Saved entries
+++++

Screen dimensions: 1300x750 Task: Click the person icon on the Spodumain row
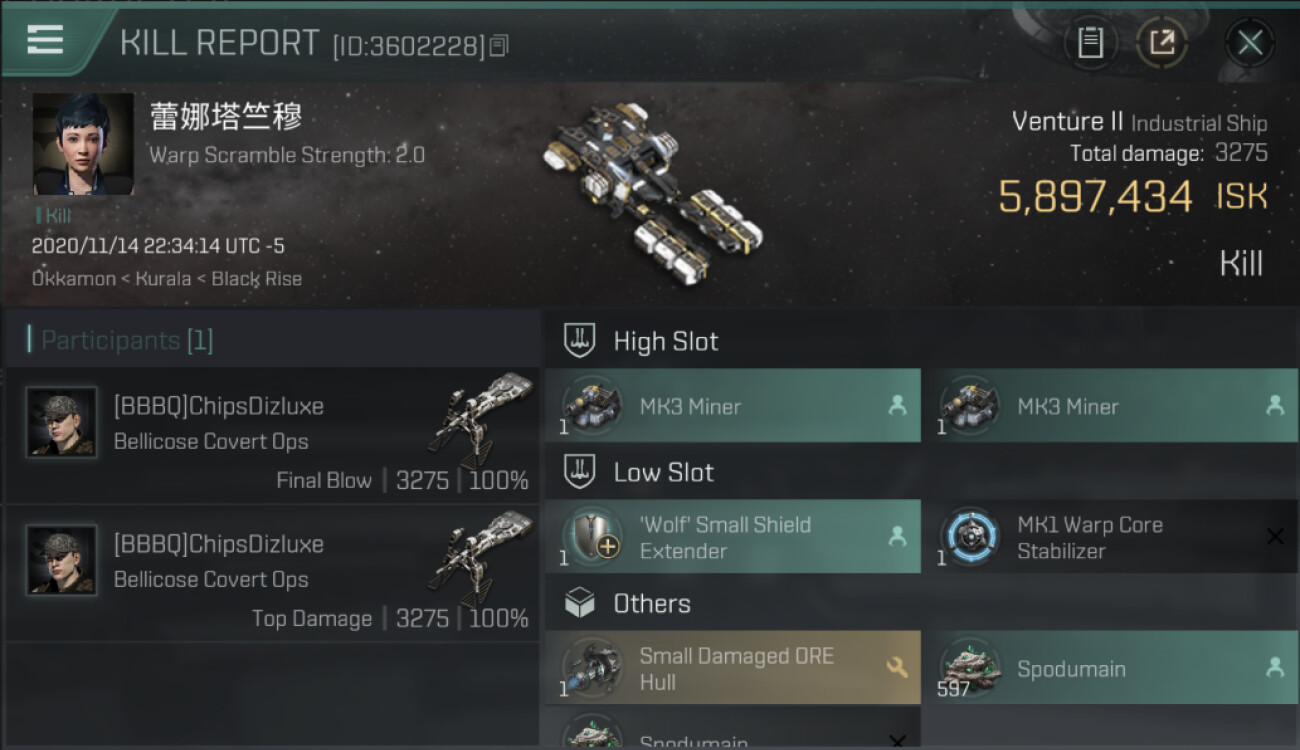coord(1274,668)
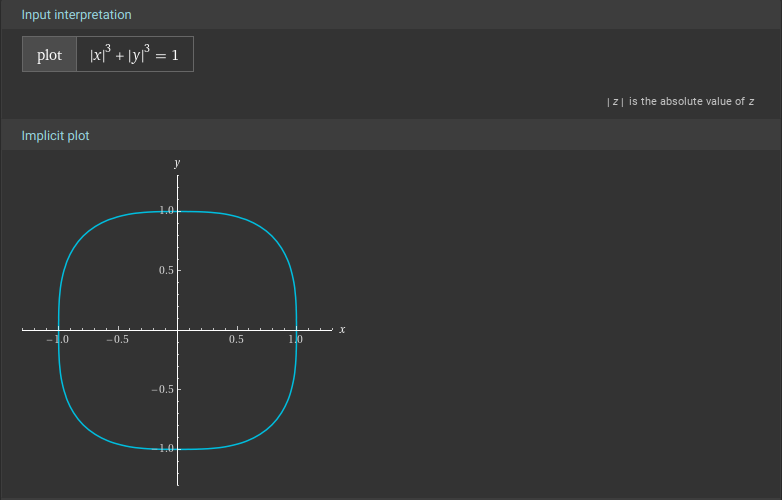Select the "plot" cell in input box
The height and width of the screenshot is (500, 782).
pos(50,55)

+++++

_What is required_
When you retype the data above, match every line exactly and leave the pictures behind.

_Answer to this exercise_
Screen dimensions: 1300x750 Task: Click the person icon on the Spodumain row
coord(1274,668)
Select the "plot" cell in input box
The height and width of the screenshot is (500, 782).
pos(50,55)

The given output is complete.